Nous sommes en effet dans une époque de rupture. Le COVID a créé une prise de conscience de diverses manipulations de masse, mais aussi a rendu évidentes les possibilités d’affranchissement que permet la révolution numérique. Les médias de masse ne détiennent plus toute la visibilité. Leur monopole a permis pendant quelques décennies d’imposer l’illusion d’un art unique, ce qui n’avait pu être réalisé jusque là que par des états totalitaires exerçant violence et fermeture des frontières.
La révolution numérique a rompu la digue des images ! La perception de l’espace, du temps a changé : le local redevient l’enracinement nourricier pour communiquer avec l’international. Le lieu, l’œuvre, par sa beauté et son identité, reprend sa place unique dans le concert des diversités.
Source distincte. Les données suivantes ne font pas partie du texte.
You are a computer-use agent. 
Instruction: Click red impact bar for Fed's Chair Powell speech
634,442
L’utopie globale qui annonçait un monde futur uniforme, sans conflits, laisse place au rayonnement simultané de multiples lieux qui vont tirer profit à la fois des affinités et des différences. La diversité des cultures, de la création, des partages et des influences est aujourd’hui indéniable.
Après plusieurs décennies de bannissement, la concurrence existe désormais entre art et Art contemporain. La visibilité nécessaire aux artistes n’est plus uniquement conditionnée par finance, institutions et mass médias qui ont fait le choix d’un art unique. Les évènements non relayés par les mass médias sont publiés, les archives non officielles sont consultables et permettent de découvrir l’art non labélisé « contemporain ».
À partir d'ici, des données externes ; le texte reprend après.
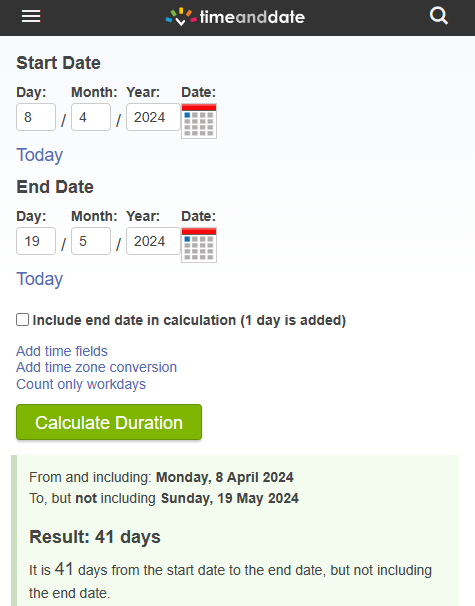Click the Include end date label text
The width and height of the screenshot is (475, 606).
[189, 320]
Le mouvement naturel de l’art et de la création est la liberté, l’imprévisibilité. Il est dû à
la diversité humaine, la singularité de chaque être.
Personne n’avait imaginé qu’un courant unique puisse exister dans un monde libéral. Pourtant l’Art contemporain s’est avéré être un totalitarisme de niche. Les élites y ont adhéré sans s’en rendre compte, sans avoir compris qu’elles étaient victimes d’une stratégie de douce corruption, d’insensible confusion cognitive, d’habile fabrique du conformisme.
En France, le domaine de la création, de l’art, de l’architecture et de l’urbanisme est dirigé par une politique culturelle de fait très centralisée, obéissant à une idéologie figée dans des habitudes de pensées d’un autre temps.
Si l’on désire en France créer, innover, rayonner internationalement, il faut commencer par décriminaliser la notion de beauté et s’autoriser à aimer son imprévisibilité, gratuité, rayonnement.
Il faut se poser les questions : est-il normal que l’État dirige la création ? Que soit infligé un art officiel unique ?
Aude de Kerros
Graveur, peintre et essayiste
L’œuvre gravé de Aude de Kerros comprend un corpus de cinq cents eaux-fortes. Elle a également un important œuvre peint. Son intense participation à la vie artistique française a fait d’elle une observatrice attentive des grandes métamorphoses de l’art. Elle est l’auteur de nombreux articles, écrits et livres dont aux Ed. Eyrolles en 2007: L’Art Caché – Les dissidents de l’Art contemporain ( Réédition en 2013, puis en poche en 2023). En 2012 aux Ed. J. C. Godefroy : Sacré Art Contemporain -Evêques, inspecteurs et commissaires. En 2012 aux Ed. Pierre Guillaume de Roux (trois auteurs) : 1983-2013 – Les Années noires de la peinture – Une mise à mort bureaucratique ? En 2015 aux Ed. Eyrolles, puis en poche en 2022 : L’imposture de l’Art contemporain, une utopie financière. En 2019, Art contemporain une manipulation géopolitique ? En 2023, aux Ed Eyrolles : L’Art caché enfin dévoilé – Une concurrence de l’Art contemporain.
Elle y esquisse la toile de fond historique et idéologique de l’art de ce demi-siècle.